Artificial Analysis and Zapier Launch AutomationBench-AA to Evaluate AI Agent Performance in SaaS Workflows
Artificial Analysis and Zapier have introduced a new benchmark to evaluate the performance and guardrail compliance of AI agents across complex real-world SaaS workflow automations.

1. Overview of AutomationBench-AA
Artificial Analysis has partnered with Zapier to launch AutomationBench-AA, an independent leaderboard designed to evaluate how well AI agents perform complex, real-world SaaS workflow automations. The benchmark tests models across 657 tasks involving 40 simulated applications, including Gmail, Slack, Salesforce, and Jira. Unlike standard benchmarks, this test requires models to navigate REST APIs and complete tasks while strictly adhering to business guardrails. Performance is measured by the percentage of objectives achieved without violating these predefined rules.

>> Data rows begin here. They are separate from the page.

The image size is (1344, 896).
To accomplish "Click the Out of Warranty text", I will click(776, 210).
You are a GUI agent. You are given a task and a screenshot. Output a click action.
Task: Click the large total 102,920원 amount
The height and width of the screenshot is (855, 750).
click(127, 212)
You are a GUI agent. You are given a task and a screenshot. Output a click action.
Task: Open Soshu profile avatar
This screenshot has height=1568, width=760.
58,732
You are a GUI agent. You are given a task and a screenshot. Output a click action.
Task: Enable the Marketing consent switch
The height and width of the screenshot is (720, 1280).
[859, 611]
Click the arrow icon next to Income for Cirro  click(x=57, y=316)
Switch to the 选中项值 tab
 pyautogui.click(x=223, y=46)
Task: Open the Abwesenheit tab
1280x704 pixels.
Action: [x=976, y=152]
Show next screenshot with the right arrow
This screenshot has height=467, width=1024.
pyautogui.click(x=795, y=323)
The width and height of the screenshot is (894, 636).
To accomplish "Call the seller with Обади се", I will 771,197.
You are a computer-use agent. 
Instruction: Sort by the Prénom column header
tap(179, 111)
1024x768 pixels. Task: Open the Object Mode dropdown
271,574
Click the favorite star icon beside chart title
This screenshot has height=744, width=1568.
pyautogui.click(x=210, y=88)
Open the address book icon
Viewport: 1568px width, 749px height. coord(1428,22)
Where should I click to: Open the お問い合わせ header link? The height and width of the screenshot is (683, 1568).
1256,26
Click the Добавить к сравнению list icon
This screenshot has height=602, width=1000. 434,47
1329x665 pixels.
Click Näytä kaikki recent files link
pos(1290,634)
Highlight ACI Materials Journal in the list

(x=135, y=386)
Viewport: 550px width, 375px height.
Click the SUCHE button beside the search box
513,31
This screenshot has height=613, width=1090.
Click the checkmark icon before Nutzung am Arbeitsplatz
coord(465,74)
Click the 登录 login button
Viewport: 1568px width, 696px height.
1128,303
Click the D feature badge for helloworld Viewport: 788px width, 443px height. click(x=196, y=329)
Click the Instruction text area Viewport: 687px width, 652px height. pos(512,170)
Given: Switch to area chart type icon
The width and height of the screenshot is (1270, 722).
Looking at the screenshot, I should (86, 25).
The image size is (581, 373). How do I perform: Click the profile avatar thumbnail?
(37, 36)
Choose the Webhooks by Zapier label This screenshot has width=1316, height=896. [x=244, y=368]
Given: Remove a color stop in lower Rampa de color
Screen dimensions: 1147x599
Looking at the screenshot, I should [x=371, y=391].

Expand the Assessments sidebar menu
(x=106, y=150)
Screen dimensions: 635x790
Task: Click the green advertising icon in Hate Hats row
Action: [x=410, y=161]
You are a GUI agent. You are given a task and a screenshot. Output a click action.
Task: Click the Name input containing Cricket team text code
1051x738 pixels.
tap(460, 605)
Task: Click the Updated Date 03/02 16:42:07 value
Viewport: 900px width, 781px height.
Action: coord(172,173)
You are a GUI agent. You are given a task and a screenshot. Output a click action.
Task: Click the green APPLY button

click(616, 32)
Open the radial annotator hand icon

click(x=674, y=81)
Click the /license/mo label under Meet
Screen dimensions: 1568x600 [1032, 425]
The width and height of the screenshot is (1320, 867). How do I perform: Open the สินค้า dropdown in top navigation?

2. Performance and Model Rankings
Anthropic’s Claude Fable 5 and Opus 4.8 currently lead the leaderboard with scores of 48.6% and 48.5%, respectively. Google DeepMind’s Gemini 3.5 Flash follows at 42.6%, and OpenAI’s GPT-5.5 (xhigh) ranks at 42.1%. Notably, Gemini 3.5 Flash offers high performance at a lower cost, completing 15.0 objectives per guardrail violation, which is the best ratio among evaluated models. Among open-weights models, Z.ai’s GLM-5.2 (max) is the top performer with a score of 27.8%. The evaluation also highlighted that all tested models struggle with guardrail compliance, triggering violations during task execution.
3. Workflow Challenges and Insights
The benchmark reveals significant variations in task difficulty based on the business domain. Finance-related workflows are the most challenging, with agents completing roughly half the proportion of objectives compared to Support and Operations tasks. The study also observed distinct working styles among models; for instance, GPT-5.5 is more action-intensive, while Claude Opus 4.8 is more deliberate, utilizing fewer turns to complete tasks. Additionally, the data shows that higher costs do not always correlate with better performance, as evidenced by the efficiency of Gemini 3.5 Flash compared to more expensive alternatives.